But she went on speaking, resolutely, as though to purge her soul, for all time, of explanation and excuse.
"That next-of-kin agency was a dingy little office up two dingy stairs in Chancery Lane. For a few days their work seemed bearable enough, though it hurt me to see that all their income was being squeezed out of miserably poor people—always the miserably poor, the submerged souls with romantic dreams of impending good fortune, which, of course, always just escaped them. That, I could endure. But when I found that the agency was branching out, and was actually trying to present me for inspection as a titled heiress, in sore need of a secret and immediate marriage, I revolted, at once. Then they calmly proposed that I embark for America, as some sort of bogus countess—and while they were still talking and debating over what mild and strictly limited extravagances they would stand for, and just what expenses they would allow, I bolted! But their scheming and plotting had given me the hint, for I knew, if the worst came to the worst, I would not be altogether under the thumb of Lord Boxspur. So when I came South from Paris I simply assumed the title—it simplified so many things. It both gave me opportunities and protected me. If, to gain my ends and to reconnoitre my territory, I became the occasional guest—remember, Jim, the most discreet and guarded guest!—of Count Anton Szapary—who carried a hundred thousand crowns away from the Vienna Jockey Club a month or two ago—you must simply try to make the end justify the means. I was still trying to get in touch with you. One of his automobiles was always politely placed at my disposal. It was a chance, well, scarcely to be missed. For, you see, it was my intention to meet His Highness, the Prince Ignace Slevenski Pobloff, under slightly different circumstances than would prevail if he and his valet should quietly step through that door at the present moment!"
She laughed, a little bitterly, with a reckless shrug of the shoulders. Durkin, nettled by the sound of tragedy in her voice, did not like the sound of that laugh. Then, as he looked at her more critically, he saw that she was white and worn and tired. But it was the words over which she had laughed which sent him abruptly hurrying into the next room with a lighted match, to read the hour from the little Swiss clock above the cabinet.

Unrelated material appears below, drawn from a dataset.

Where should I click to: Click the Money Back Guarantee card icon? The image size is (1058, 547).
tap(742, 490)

"If we're after anything here we've got to get it!" he said, with conscious roughness. "It's later than I thought."
"Very well," she answered, quietly enough.

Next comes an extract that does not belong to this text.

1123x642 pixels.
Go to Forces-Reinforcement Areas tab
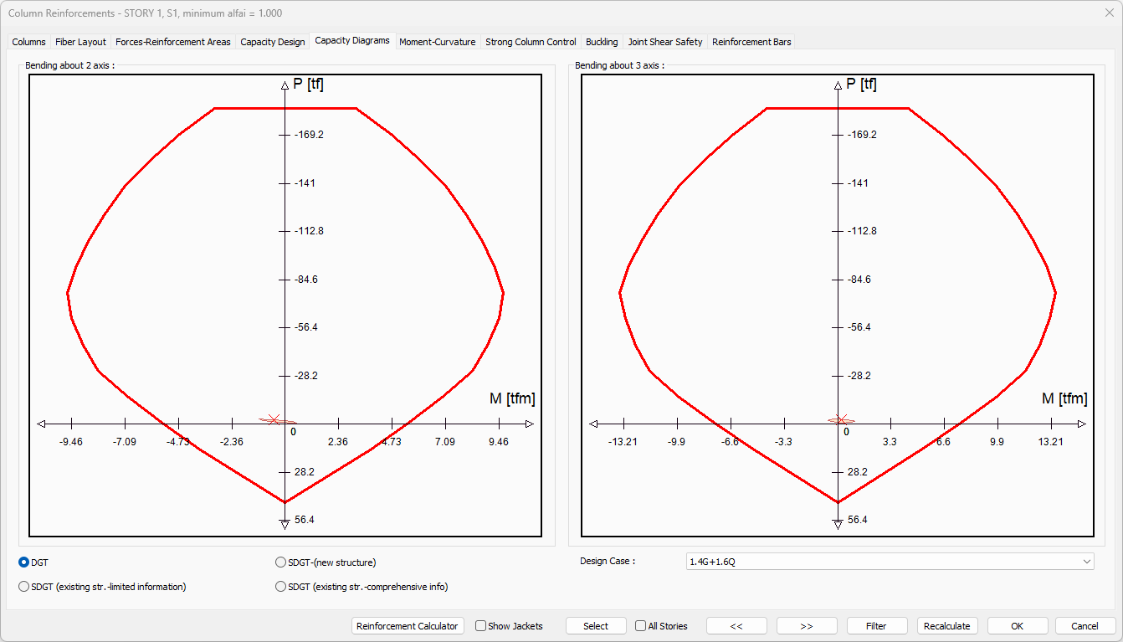pyautogui.click(x=172, y=42)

Then she turned to him, as he waited with his hand on the bedroom light-button, before switching it off.
"You need never be afraid that I will bother you with any more of my hesitations, and scruples, and half-timid qualms, as I once did. All that is over and done with. I feel, now, that we're both in this sort of work from necessity, and not by accident. It has gripped and engulfed us, now, for good."
He raised a hand to stop her, stung to the quick by the misery and bitterness of her voice, still asking himself if it was not only the bitter cry of love for some neglectful love's reply. But she swept on, abandonedly.
"There's no use quibbling and fighting against it. We've got to keep at it, and wring out of it what we can, and always go back to it, and bend to it, and still keep at it, to the bitter end!"
"Frank, you mustn't say this!" he cried.